The Court of Appeal concluded that decision by the family court judge not to give the parents leave was wrong, because:
(1) It was premature to rule out the possibility of a birth family placement for B, even at that late stage. The judge had taken a view on attachment although this was not agreed between the social work witnesses. There was no other expert evidence. The Court of Appeal said that all the evidence needed to be fully considered – including expert evidence about the emotional and psychological effect on B of a further move.
(2) Excluding the possibility of B being cared for by his parents meant that the judge had not weighed up all the matters likely to be relevant to his lifelong welfare. Other factors included the considerable parental change leading to the return of his siblings to the family home. The fact that a move would carry disadvantages may not be the whole picture. Even if turned out to be right that B should be adopted it would be important for him to know in later life that he really could not have been cared for by his parents.
(3) The judge had given too much weight to the negative aspects of a contested hearing and further short-term delay, in the context of the lifelong significance of the decision about adoption.
The parents were given leave to oppose the adoption application and the Court of Appeal directed that the adoption hearing should be listed as soon as possible.
Comment:
In retrospect, it is regrettable that the judge did not call for independent expert evidence on the potential impact on B of yet again having his developing attachments disrupted, but there is pressure on courts to accept social workers as the ‘experts’ and to commission independent experts only if this is necessary. Furthermore, in a case in 2018, GM v Carmarthenshire CC [2018] EWFC 36, Mr Justice Mostyn (a High Court judge) controversially stated that attachment theory:
‘,,, is only a theory.

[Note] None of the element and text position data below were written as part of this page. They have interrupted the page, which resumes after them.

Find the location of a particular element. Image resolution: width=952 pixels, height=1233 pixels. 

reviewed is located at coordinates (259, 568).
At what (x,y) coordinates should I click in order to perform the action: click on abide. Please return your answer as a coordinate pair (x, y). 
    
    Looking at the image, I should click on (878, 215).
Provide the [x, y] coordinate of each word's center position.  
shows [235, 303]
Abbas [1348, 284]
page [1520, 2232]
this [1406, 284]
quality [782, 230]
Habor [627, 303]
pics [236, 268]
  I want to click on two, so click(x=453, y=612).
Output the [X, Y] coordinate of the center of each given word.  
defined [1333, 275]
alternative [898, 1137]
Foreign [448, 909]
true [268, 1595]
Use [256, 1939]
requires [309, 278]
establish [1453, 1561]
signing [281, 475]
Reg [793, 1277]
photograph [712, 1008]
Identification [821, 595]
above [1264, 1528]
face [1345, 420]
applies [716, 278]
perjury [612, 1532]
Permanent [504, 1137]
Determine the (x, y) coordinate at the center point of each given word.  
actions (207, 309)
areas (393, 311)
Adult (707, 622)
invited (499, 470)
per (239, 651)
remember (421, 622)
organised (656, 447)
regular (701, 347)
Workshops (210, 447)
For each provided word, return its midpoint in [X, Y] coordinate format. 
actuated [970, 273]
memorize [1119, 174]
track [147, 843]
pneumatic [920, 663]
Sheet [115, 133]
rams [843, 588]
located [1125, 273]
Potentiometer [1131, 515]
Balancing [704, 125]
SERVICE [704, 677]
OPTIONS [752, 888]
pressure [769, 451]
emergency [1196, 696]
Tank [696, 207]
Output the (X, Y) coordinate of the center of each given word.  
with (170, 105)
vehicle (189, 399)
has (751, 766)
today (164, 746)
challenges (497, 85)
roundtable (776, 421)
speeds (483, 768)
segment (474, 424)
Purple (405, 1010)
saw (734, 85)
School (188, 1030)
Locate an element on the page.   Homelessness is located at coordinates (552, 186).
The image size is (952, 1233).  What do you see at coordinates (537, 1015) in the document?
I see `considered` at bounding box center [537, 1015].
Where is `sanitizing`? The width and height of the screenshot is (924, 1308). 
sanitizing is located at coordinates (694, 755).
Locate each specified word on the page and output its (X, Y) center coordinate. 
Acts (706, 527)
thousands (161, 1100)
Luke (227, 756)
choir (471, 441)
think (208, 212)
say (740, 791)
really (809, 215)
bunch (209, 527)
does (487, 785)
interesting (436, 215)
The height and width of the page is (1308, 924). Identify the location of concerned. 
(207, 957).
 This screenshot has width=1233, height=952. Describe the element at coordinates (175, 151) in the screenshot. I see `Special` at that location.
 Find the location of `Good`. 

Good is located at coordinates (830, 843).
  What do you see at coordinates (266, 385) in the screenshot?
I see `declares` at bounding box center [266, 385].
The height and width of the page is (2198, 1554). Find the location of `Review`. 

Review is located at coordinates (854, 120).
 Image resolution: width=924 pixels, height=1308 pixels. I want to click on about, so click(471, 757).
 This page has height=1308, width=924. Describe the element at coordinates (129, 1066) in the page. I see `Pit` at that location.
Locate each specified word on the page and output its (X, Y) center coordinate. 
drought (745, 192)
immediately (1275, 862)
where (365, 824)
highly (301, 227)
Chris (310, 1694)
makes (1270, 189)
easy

It might be regarded as a statement of the obvious, namely that primate infants develop attachments to familiar caregivers as a result of evolutionary pressures, since attachment behaviour would facilitate the infant’s survival in the face of dangers such as predation or exposure to the elements…. It might be thought to be obvious that the better the quality of the care given by the primary caregiver the better the chance of the recipient of that care forming stable relationships later in life. However, it must also be recognised that some people who have received highly abusive care in childhood have developed into completely well-adjusted adults.
For my part I would say with all due respect that I do not need a social worker to give me evidence based on this theory to help me form a judgment.’ [paras 18-19]
So, perhaps it isn’t always clear to judges when they can and can’t rely on social work evidence of attachment.
The progress made by the parents in Re W does appear to be remarkable, and the case should not be seen as in any way lowering the very high bar that birth parents need to reach in order to challenge adoption at this late stage. We may not ever know what decision is actually made about B, as that judgment may not be published on BAILII. It should not be thought that Peter Jackson LJ has given any steer, because his final sentence is: ‘our decision can have no bearing whatever on the outcome of the adoption proceedings themselves’.